[Instructions for the task]
Rewrite every line of the entries below as a numbered list, omitting any blank lines.

(Click-target data)
====

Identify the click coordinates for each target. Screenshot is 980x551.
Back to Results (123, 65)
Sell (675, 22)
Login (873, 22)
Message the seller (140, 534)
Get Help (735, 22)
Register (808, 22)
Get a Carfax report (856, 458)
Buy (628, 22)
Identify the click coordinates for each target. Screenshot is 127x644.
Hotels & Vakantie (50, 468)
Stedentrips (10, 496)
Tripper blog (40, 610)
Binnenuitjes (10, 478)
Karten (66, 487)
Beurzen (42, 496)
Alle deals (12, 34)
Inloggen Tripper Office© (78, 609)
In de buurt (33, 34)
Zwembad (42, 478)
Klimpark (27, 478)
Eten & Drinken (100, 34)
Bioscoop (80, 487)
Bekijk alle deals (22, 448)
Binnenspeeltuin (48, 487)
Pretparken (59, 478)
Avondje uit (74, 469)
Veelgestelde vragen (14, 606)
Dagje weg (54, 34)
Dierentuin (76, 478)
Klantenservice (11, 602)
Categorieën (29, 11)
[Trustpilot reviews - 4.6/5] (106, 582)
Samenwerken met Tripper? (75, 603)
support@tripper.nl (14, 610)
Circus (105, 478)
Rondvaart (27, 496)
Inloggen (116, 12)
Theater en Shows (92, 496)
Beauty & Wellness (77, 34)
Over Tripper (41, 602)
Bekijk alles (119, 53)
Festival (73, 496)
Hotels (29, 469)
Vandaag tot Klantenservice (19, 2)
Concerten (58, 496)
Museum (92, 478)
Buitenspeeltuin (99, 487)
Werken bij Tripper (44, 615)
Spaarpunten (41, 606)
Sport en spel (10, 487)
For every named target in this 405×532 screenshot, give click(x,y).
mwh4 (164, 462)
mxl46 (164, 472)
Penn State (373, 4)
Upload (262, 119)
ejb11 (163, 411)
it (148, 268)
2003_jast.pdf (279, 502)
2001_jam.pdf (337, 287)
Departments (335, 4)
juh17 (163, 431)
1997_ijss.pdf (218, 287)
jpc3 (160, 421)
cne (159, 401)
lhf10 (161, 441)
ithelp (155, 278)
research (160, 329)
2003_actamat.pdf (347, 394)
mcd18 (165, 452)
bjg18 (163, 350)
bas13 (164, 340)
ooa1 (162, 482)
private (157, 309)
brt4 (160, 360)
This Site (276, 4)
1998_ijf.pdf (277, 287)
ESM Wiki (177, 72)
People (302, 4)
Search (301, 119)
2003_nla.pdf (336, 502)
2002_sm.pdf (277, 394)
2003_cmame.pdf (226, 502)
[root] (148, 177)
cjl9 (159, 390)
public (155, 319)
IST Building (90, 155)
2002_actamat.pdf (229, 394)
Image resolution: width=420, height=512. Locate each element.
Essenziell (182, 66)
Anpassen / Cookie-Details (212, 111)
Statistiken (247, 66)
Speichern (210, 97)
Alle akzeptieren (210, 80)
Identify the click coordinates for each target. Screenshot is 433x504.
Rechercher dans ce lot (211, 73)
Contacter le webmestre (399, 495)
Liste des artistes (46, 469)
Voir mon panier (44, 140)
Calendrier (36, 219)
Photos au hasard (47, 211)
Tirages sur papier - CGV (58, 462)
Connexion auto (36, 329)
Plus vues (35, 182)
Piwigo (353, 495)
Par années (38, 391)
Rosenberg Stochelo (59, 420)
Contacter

====

[Solved exercise]
1. Identify the click coordinates for each target. Screenshot is 980x551.
2. Back to Results (123, 65)
3. Sell (675, 22)
4. Login (873, 22)
5. Message the seller (140, 534)
6. Get Help (735, 22)
7. Register (808, 22)
8. Get a Carfax report (856, 458)
9. Buy (628, 22)
10. Identify the click coordinates for each target. Screenshot is 127x644.
11. Hotels & Vakantie (50, 468)
12. Stedentrips (10, 496)
13. Tripper blog (40, 610)
14. Binnenuitjes (10, 478)
15. Karten (66, 487)
16. Beurzen (42, 496)
17. Alle deals (12, 34)
18. Inloggen Tripper Office© (78, 609)
19. In de buurt (33, 34)
20. Zwembad (42, 478)
21. Klimpark (27, 478)
22. Eten & Drinken (100, 34)
23. Bioscoop (80, 487)
24. Bekijk alle deals (22, 448)
25. Binnenspeeltuin (48, 487)
26. Pretparken (59, 478)
27. Avondje uit (74, 469)
28. Veelgestelde vragen (14, 606)
29. Dagje weg (54, 34)
30. Dierentuin (76, 478)
31. Klantenservice (11, 602)
32. Categorieën (29, 11)
33. [Trustpilot reviews - 4.6/5] (106, 582)
34. Samenwerken met Tripper? (75, 603)
35. support@tripper.nl (14, 610)
36. Circus (105, 478)
37. Rondvaart (27, 496)
38. Inloggen (116, 12)
39. Theater en Shows (92, 496)
40. Beauty & Wellness (77, 34)
41. Over Tripper (41, 602)
42. Bekijk alles (119, 53)
43. Festival (73, 496)
44. Hotels (29, 469)
45. Vandaag tot Klantenservice (19, 2)
46. Concerten (58, 496)
47. Museum (92, 478)
48. Buitenspeeltuin (99, 487)
49. Werken bij Tripper (44, 615)
50. Spaarpunten (41, 606)
51. Sport en spel (10, 487)
52. For every named target in this 405×532 screenshot, give click(x,y).
53. mwh4 (164, 462)
54. mxl46 (164, 472)
55. Penn State (373, 4)
56. Upload (262, 119)
57. ejb11 (163, 411)
58. it (148, 268)
59. 2003_jast.pdf (279, 502)
60. 2001_jam.pdf (337, 287)
61. Departments (335, 4)
62. juh17 (163, 431)
63. 1997_ijss.pdf (218, 287)
64. jpc3 (160, 421)
65. cne (159, 401)
66. lhf10 (161, 441)
67. ithelp (155, 278)
68. research (160, 329)
69. 2003_actamat.pdf (347, 394)
70. mcd18 (165, 452)
71. bjg18 (163, 350)
72. bas13 (164, 340)
73. ooa1 (162, 482)
74. private (157, 309)
75. brt4 (160, 360)
76. This Site (276, 4)
77. 1998_ijf.pdf (277, 287)
78. ESM Wiki (177, 72)
79. People (302, 4)
80. Search (301, 119)
81. 2003_nla.pdf (336, 502)
82. 2002_sm.pdf (277, 394)
83. 2003_cmame.pdf (226, 502)
84. [root] (148, 177)
85. cjl9 (159, 390)
86. public (155, 319)
87. IST Building (90, 155)
88. 2002_actamat.pdf (229, 394)
89. Image resolution: width=420, height=512. Locate each element.
90. Essenziell (182, 66)
91. Anpassen / Cookie-Details (212, 111)
92. Statistiken (247, 66)
93. Speichern (210, 97)
94. Alle akzeptieren (210, 80)
95. Identify the click coordinates for each target. Screenshot is 433x504.
96. Rechercher dans ce lot (211, 73)
97. Contacter le webmestre (399, 495)
98. Liste des artistes (46, 469)
99. Voir mon panier (44, 140)
100. Calendrier (36, 219)
101. Photos au hasard (47, 211)
102. Tirages sur papier - CGV (58, 462)
103. Connexion auto (36, 329)
104. Plus vues (35, 182)
105. Piwigo (353, 495)
106. Par années (38, 391)
107. Rosenberg Stochelo (59, 420)
108. Contacter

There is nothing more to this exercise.